Now that patients have online access to their medical information there have been several articles and posts published recently about the increase in patients seeking — in real time — information and explanations about clinical results appearing on their charts. There are also reports now appearing noting that many healthcare facilities are increasingly seeking to bill patients for these interactions.
Growing Work Loads: A Case Study
I have been working with one physician colleague concerning evolving changes in his long-standing healthcare workplace and his accelerating feelings of frustration, burnout, and dissatisfaction.
He tells me now that a “final straw” has just been added: real-time health portal messages.
He reports that he used to derive satisfaction from his work, feeling that he was helping people — the reason, he states, that he sought a career in healthcare. However, the evolving changes in his long-time workplace have now essentially destroyed all that.

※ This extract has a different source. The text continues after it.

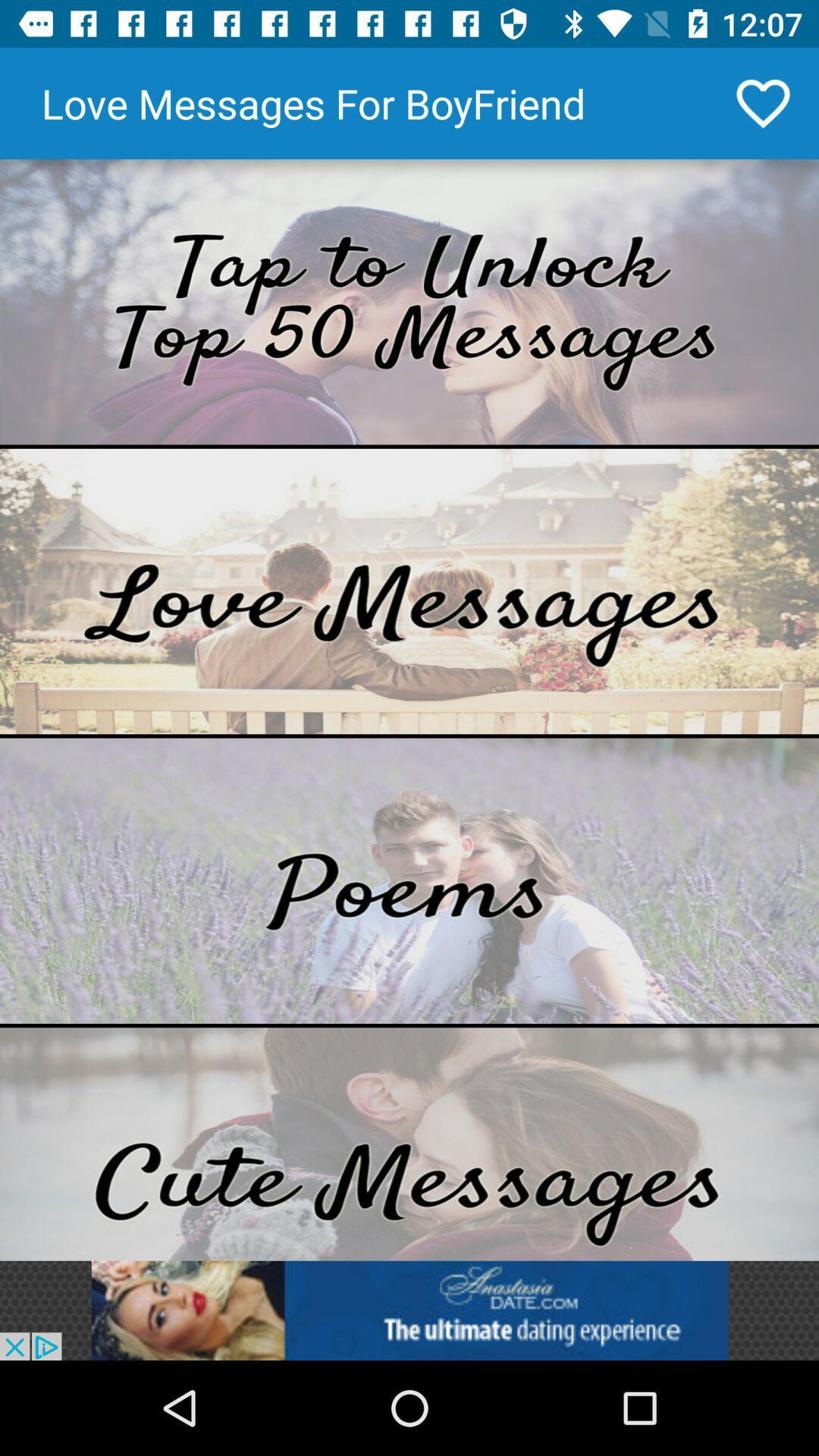  What do you see at coordinates (410, 590) in the screenshot?
I see `love messages button` at bounding box center [410, 590].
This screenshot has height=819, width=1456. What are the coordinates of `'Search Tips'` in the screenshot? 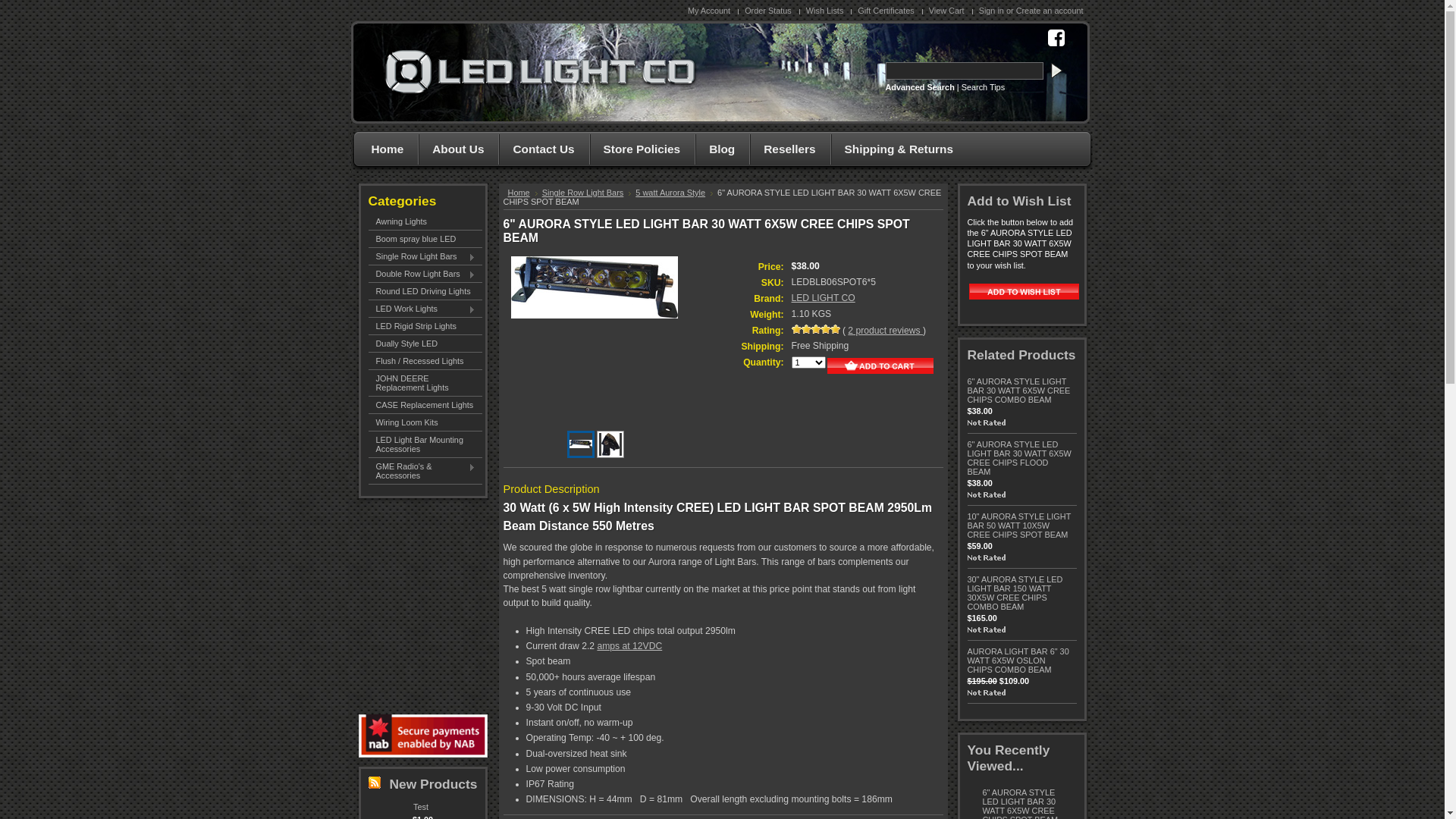 It's located at (983, 87).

Over time, he’s seen other changes to his workplace too. The changes began when the facility switched physician contracts to “employee” status. Shortly after, his clinic administrator upped the cap on the number of allowable clinical patient evaluations, first from 4 to 5 per hour and more recently, up to 6 per hour. He told me the per hour cap was originally set based on the complexity and type of patient seen in this clinic. However, in his view the higher caps appear to be an attempt by the facility to increase revenue.
Within the 6 per hour, he reports that usually one to two are new patient evaluations. The facility administration has additionally announced that they expect the majority of interactions to be billed as a “level 3” (or higher).
(A level 3 clinical established follow-up has a typical time of 15 minutes with an actual performance range of 20-29 minutes in 2021, and a new patient E/M level 3 typical time is 30 minutes with the 2021 range averaging 30-44 minutes.)
Six patients each at 15 to 29 minutes per patient, per each 60 minutes? You do the math.
While it’s true that administrators frequently overbook clinic visits due to no-show patients who then leave holes in the schedule, this particular clinic has always had a very low percentage of no-shows. This patients per hour computation also does not factor in any additional time for any procedures that might have to be performed.
The physician is also expected, during these time periods, to periodically walk over to an adjacent clinic area to interact with and review the progress of the NP that he is now required to supervise.
He reports that moving to a six patients/hour schedule with these parameters and NP coverage has significantly degraded his ability to keep up, and he reports that his administrator told him recently that she was forced to report him for the increasing delays in patients being seen in a timely fashion in his clinic.
He has attempted multiple times to voice his concerns about these changes to the facility leadership through the appropriate channels, but has not yet even received an acknowledgement, much less a reply to his concerns.
Now, on to the “last straw.” Recently, increasing numbers of patients phone calls have been coming into the clinic related to lab tests, imaging studies, and other performance data that this clinic’s patients can now access online.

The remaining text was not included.